### Texte de la page
--

Expulsé pour l’exemple

Pour nous suivre

« Méfiez-vous de celui qui veut mettre de l’ordre. Ordonner, c’est toujours se rendre le maître des autres en les gênant. » (DIDEROT)

La Fédération nationale de la Libre Pensée (FNLP) « regarde les religions comme les pires obstacles à l’émancipation de la pensée ; elle les juge erronées dans leurs principes et néfastes dans leur action. » Elle n’entend pas s’écarter de ce précepte fondateur, quelle que soit la confession concernée. En revanche, viscéralement attachée à la Révolution française et à son héritage, elle s’emploie à défendre, d’une part, l’article 10 de la Déclaration des droits de l’Homme et du citoyen du 26 août 1789, aux termes duquel « Nul ne doit être inquiété pour ses opinions, même religieuses, pourvu que leur manifestation ne trouble pas l’ordre public établi par la loi », d’autre part, l’esprit de liberté qui inspire la loi du 9 décembre 1905 concernant la Séparation des Église et de l’État. Par suite, elle condamne fermement les prises de position de M. Hassan Iquioussen, dont l’expulsion au Maroc peut être théoriquement désormais exécutée, mais considère que les droits de l’intéressé ont été sacrifiés sur l’autel de la raison d’État.

Madame Borne, qui est « ambiguë » sur la laïcité ?

--

### Consignes
a: Répondez à ces questions à l'aide du texte sur l'expulsion de M. Hassan Iquioussen :
(i) De quel auteur est la citation placée en tête ?
(ii) Quelle date porte la Déclaration des droits de l'Homme et du citoyen citée ?
(iii) Vers quel pays l'expulsion de M. Hassan Iquioussen peut-elle être exécutée ?
b: Poursuivez le texte sur l'expulsion de M. Hassan Iquioussen après sa dernière ligne.
Les données proviennent d'une autre source que le texte.

--

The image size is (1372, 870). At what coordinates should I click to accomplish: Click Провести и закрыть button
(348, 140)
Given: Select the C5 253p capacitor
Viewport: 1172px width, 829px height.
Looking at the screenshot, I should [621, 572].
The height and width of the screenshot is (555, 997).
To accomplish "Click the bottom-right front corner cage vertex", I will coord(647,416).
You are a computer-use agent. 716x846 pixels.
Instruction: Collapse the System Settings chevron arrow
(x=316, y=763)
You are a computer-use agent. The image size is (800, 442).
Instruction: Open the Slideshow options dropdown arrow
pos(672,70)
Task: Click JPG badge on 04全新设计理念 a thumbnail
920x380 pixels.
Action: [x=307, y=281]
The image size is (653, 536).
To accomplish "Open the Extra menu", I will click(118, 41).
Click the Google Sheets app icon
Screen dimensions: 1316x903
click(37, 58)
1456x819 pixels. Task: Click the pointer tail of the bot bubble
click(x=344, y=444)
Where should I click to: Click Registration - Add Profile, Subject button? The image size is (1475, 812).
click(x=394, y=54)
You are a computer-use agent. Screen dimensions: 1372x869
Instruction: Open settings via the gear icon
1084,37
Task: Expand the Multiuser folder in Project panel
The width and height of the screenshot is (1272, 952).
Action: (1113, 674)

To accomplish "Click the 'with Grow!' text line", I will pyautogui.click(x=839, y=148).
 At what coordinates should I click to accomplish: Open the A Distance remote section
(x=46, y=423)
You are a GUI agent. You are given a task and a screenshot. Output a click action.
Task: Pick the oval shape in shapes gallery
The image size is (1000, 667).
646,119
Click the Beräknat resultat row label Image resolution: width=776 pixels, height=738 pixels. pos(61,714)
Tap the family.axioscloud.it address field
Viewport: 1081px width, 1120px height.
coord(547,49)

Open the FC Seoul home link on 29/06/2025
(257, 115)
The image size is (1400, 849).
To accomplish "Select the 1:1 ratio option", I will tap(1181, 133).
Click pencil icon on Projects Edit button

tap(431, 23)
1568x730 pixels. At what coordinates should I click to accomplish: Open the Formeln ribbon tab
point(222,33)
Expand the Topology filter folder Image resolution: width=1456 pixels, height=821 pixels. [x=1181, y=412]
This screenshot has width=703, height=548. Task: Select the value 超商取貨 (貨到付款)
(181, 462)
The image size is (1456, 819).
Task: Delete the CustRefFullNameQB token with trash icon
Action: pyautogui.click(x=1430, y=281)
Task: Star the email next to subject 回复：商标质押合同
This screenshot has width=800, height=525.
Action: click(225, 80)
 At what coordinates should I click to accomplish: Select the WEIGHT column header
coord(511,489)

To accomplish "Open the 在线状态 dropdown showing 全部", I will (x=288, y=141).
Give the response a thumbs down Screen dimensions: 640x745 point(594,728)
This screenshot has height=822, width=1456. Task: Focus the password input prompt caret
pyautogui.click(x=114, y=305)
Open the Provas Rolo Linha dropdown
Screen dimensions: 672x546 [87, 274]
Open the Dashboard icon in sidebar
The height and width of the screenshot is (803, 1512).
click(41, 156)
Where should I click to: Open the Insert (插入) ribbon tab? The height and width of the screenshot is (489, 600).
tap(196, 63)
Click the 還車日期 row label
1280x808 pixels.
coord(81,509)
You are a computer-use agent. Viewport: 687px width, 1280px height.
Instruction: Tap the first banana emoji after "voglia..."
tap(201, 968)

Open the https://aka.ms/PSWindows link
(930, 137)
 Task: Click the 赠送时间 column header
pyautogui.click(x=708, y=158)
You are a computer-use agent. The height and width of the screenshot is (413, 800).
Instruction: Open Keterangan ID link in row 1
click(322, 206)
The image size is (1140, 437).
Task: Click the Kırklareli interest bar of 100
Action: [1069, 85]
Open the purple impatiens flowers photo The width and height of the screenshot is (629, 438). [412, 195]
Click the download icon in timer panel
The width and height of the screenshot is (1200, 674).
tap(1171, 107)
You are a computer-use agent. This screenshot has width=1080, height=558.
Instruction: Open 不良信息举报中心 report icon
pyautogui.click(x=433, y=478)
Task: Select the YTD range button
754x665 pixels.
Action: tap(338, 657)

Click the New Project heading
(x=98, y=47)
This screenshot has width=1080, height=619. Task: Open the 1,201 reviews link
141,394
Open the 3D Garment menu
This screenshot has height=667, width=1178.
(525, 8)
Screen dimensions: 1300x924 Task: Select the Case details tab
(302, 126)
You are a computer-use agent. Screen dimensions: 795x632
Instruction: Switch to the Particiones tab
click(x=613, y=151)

--

### Corrigé
a:
(i) Diderot.
(ii) Le 26 août 1789.
(iii) Le Maroc.

b:
Source : The Time of Israël (01/09/2022) « LFI, sur un certain nombre de sujets (…), il y a des choses qu’on ne partage pas, par exemple des ambiguïtés sur la laïcité, des ambiguïtés sur l’antisémitisme », a affirmé la Première ministre dans l’émission Quotidien sur TMC.

Le soutien affirmé de votre ministre de l’Intérieur aux « liens entre l’Eglise et la République » n’est pas ambigu, cela s’appelle le Concordat que précisément les lois laïques (1901, 1904, 1905) ont abrogé et que vous avez reconstitué par la loi Séparatisme du 21 août 2022, au nom du principe concordataire « Qui paie commande » (voir tweet ci-contre).

Votre gouvernement si intransigeant aujourd’hui, mais pas hier quand Gérald Darmanin passait un deal avec lui pour gagner la mairie de Tourcoing ( Voir Médiapart), à l’égard des propos passés de l’Imam Hassan Iquioussen, pourquoi ne dit-il rien, ne fait-il rien et couvre-t-il du Manteau de Noé ceux de l’abbé François-Marie Chautard qui a prononcé un discours le 2 mai 2021 dans son homélie à l’église Saint-Nicolas-du-Chardonnet, à l’occasion des mots annuels de l’institut Saint Pie X. ?

L’ensoutané affirme que des « lois immorales sont votées » et que les « vices sont encouragés, légalisés, remboursés », visant notamment l’avortement et les mariages entre les personnes de même sexe qu’il qualifie de « contre nature ». Et de poursuivre : « Cette prétention à la liberté de conscience, à la liberté d’expression, à la liberté de penser, c’est la liberté de refuser la révélation de Dieu. C’est un écho de  ce cri de Lucifer. » L’abbé va même jusqu’à comparer Jacques Chirac à un porte-voix de Lucifer. (Source : Fide Post, qui se présente comme un média catholique fondé à Strasbourg en 2015).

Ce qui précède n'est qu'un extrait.